(What you are asked to do) Copy out exactly the line that contains "Continue shopping (735, 482)" and all lines following it to the end of the data.
START Working data
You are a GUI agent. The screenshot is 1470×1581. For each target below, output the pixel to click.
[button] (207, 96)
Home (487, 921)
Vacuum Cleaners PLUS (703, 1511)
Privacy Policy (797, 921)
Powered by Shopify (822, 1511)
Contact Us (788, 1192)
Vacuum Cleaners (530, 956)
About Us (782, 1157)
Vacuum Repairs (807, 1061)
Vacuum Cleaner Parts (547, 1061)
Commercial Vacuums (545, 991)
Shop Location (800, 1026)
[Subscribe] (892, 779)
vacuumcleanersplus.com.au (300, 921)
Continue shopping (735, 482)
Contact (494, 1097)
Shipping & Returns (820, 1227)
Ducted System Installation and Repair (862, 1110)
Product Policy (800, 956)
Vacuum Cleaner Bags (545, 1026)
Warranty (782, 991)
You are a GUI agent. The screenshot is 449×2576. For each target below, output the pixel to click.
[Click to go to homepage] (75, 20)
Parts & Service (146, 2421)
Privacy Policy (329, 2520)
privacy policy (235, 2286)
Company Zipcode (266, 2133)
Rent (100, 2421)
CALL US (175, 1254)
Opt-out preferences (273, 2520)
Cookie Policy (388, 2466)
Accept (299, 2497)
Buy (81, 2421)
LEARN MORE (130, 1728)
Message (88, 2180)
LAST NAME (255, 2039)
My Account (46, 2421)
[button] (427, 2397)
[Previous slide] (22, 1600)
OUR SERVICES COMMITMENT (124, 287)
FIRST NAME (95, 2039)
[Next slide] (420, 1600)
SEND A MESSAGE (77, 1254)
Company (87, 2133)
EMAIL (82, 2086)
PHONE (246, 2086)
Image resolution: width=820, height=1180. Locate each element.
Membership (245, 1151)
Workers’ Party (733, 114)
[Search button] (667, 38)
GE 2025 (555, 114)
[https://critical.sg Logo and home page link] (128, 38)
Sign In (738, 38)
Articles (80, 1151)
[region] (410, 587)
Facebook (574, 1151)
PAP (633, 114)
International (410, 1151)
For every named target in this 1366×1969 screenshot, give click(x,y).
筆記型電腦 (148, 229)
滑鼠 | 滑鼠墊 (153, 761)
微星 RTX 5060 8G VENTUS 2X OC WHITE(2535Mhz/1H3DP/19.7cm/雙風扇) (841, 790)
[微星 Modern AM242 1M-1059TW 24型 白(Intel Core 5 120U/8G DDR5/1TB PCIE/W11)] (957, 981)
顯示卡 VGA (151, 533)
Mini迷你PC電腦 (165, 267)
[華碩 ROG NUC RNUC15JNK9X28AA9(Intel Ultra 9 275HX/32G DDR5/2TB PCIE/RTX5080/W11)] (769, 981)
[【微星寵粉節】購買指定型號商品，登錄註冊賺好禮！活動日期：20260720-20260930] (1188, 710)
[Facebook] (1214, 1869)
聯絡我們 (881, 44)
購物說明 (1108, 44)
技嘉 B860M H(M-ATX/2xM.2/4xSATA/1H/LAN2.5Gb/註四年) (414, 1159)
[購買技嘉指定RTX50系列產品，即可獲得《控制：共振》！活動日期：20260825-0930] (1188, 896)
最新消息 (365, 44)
END Working data
(Final answer)
Continue shopping (735, 482)
Contact (494, 1097)
Shipping & Returns (820, 1227)
Ducted System Installation and Repair (862, 1110)
Product Policy (800, 956)
Vacuum Cleaner Bags (545, 1026)
Warranty (782, 991)
You are a GUI agent. The screenshot is 449×2576. For each target below, output the pixel to click.
[Click to go to homepage] (75, 20)
Parts & Service (146, 2421)
Privacy Policy (329, 2520)
privacy policy (235, 2286)
Company Zipcode (266, 2133)
Rent (100, 2421)
CALL US (175, 1254)
Opt-out preferences (273, 2520)
Cookie Policy (388, 2466)
Accept (299, 2497)
Buy (81, 2421)
LEARN MORE (130, 1728)
Message (88, 2180)
LAST NAME (255, 2039)
My Account (46, 2421)
[button] (427, 2397)
[Previous slide] (22, 1600)
OUR SERVICES COMMITMENT (124, 287)
FIRST NAME (95, 2039)
[Next slide] (420, 1600)
SEND A MESSAGE (77, 1254)
Company (87, 2133)
EMAIL (82, 2086)
PHONE (246, 2086)
Image resolution: width=820, height=1180. Locate each element.
Membership (245, 1151)
Workers’ Party (733, 114)
[Search button] (667, 38)
GE 2025 (555, 114)
[https://critical.sg Logo and home page link] (128, 38)
Sign In (738, 38)
Articles (80, 1151)
[region] (410, 587)
Facebook (574, 1151)
PAP (633, 114)
International (410, 1151)
For every named target in this 1366×1969 screenshot, give click(x,y).
筆記型電腦 (148, 229)
滑鼠 | 滑鼠墊 (153, 761)
微星 RTX 5060 8G VENTUS 2X OC WHITE(2535Mhz/1H3DP/19.7cm/雙風扇) (841, 790)
[微星 Modern AM242 1M-1059TW 24型 白(Intel Core 5 120U/8G DDR5/1TB PCIE/W11)] (957, 981)
顯示卡 VGA (151, 533)
Mini迷你PC電腦 (165, 267)
[華碩 ROG NUC RNUC15JNK9X28AA9(Intel Ultra 9 275HX/32G DDR5/2TB PCIE/RTX5080/W11)] (769, 981)
[【微星寵粉節】購買指定型號商品，登錄註冊賺好禮！活動日期：20260720-20260930] (1188, 710)
[Facebook] (1214, 1869)
聯絡我們 (881, 44)
購物說明 (1108, 44)
技嘉 B860M H(M-ATX/2xM.2/4xSATA/1H/LAN2.5Gb/註四年) (414, 1159)
[購買技嘉指定RTX50系列產品，即可獲得《控制：共振》！活動日期：20260825-0930] (1188, 896)
最新消息 (365, 44)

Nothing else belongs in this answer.